• [Exercise directions] Can you rewrite the items from the line containing "For every named target in this 980×494" through the line containing "France-IOI (490, 16)", both included, keeping every request and scaling each coordinate in the answers by 0.6, rounded to the nearest whole number with halves going up?

• [Items in a dataset]
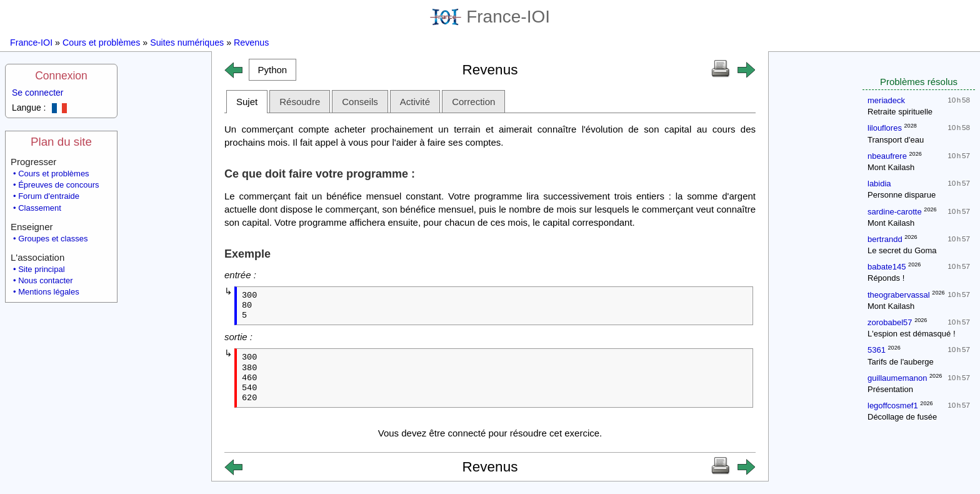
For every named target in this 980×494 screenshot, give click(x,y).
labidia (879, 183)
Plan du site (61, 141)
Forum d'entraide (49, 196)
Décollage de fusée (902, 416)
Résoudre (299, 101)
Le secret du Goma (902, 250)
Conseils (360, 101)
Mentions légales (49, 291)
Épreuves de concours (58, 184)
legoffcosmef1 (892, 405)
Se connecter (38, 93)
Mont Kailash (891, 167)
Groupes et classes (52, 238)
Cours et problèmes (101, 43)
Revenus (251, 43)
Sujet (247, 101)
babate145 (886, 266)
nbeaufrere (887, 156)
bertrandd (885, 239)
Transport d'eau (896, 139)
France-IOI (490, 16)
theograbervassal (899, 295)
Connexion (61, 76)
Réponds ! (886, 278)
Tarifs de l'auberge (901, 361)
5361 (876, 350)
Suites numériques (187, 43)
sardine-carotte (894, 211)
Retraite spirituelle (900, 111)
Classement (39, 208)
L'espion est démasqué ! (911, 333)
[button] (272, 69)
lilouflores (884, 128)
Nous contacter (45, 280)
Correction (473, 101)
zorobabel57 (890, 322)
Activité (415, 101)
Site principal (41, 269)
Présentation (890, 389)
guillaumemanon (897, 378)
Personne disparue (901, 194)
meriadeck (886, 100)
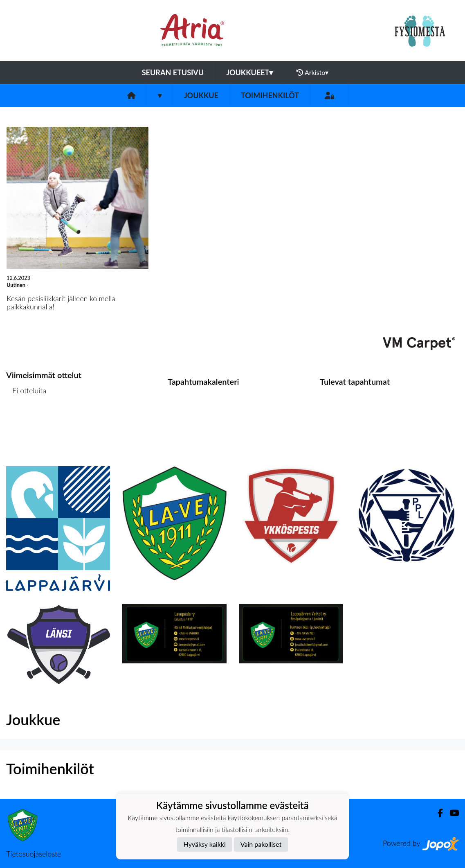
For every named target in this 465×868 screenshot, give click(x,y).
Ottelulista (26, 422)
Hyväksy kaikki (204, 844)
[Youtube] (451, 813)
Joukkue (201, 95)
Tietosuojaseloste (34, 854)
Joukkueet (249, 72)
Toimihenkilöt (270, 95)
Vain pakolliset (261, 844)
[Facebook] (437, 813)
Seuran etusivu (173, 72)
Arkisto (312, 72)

* * *

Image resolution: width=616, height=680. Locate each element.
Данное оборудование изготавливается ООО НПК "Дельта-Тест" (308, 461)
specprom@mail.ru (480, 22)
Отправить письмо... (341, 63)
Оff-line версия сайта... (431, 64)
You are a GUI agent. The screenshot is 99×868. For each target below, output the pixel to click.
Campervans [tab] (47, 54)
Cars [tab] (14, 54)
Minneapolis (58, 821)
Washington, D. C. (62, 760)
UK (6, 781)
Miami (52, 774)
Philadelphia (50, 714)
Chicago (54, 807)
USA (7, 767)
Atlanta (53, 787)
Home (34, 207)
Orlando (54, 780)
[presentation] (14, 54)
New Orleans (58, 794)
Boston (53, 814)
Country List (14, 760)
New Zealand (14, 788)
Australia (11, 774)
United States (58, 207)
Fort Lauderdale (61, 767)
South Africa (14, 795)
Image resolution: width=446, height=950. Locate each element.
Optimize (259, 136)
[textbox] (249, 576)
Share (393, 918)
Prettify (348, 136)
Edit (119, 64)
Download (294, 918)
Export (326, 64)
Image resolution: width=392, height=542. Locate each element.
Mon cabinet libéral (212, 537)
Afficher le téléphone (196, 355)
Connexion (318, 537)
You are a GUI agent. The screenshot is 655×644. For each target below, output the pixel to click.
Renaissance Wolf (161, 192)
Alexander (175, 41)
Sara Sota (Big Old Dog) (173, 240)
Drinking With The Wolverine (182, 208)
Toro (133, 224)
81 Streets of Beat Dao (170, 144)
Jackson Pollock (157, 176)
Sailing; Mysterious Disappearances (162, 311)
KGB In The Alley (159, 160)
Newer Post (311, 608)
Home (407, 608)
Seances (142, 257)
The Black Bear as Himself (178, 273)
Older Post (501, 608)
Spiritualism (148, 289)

• [Answer for this exercise]
For every named target in this 980×494 screenshot, give click(x,y).
labidia (527, 110)
Plan du site (37, 85)
Forum d'entraide (29, 118)
Décollage de fusée (541, 250)
Résoudre (179, 61)
Le secret du Goma (541, 150)
Conseils (216, 61)
Mentions légales (29, 175)
Épreuves de concours (35, 110)
legoffcosmef1 (535, 243)
Se connecter (23, 56)
Mont Kailash (535, 100)
Groupes et classes (31, 143)
Cours et problèmes (61, 26)
Revenus (151, 26)
Sujet (148, 61)
babate145 (532, 160)
nbeaufrere (532, 94)
bertrandd (531, 143)
Transport d'eau (538, 83)
France-IOI (294, 10)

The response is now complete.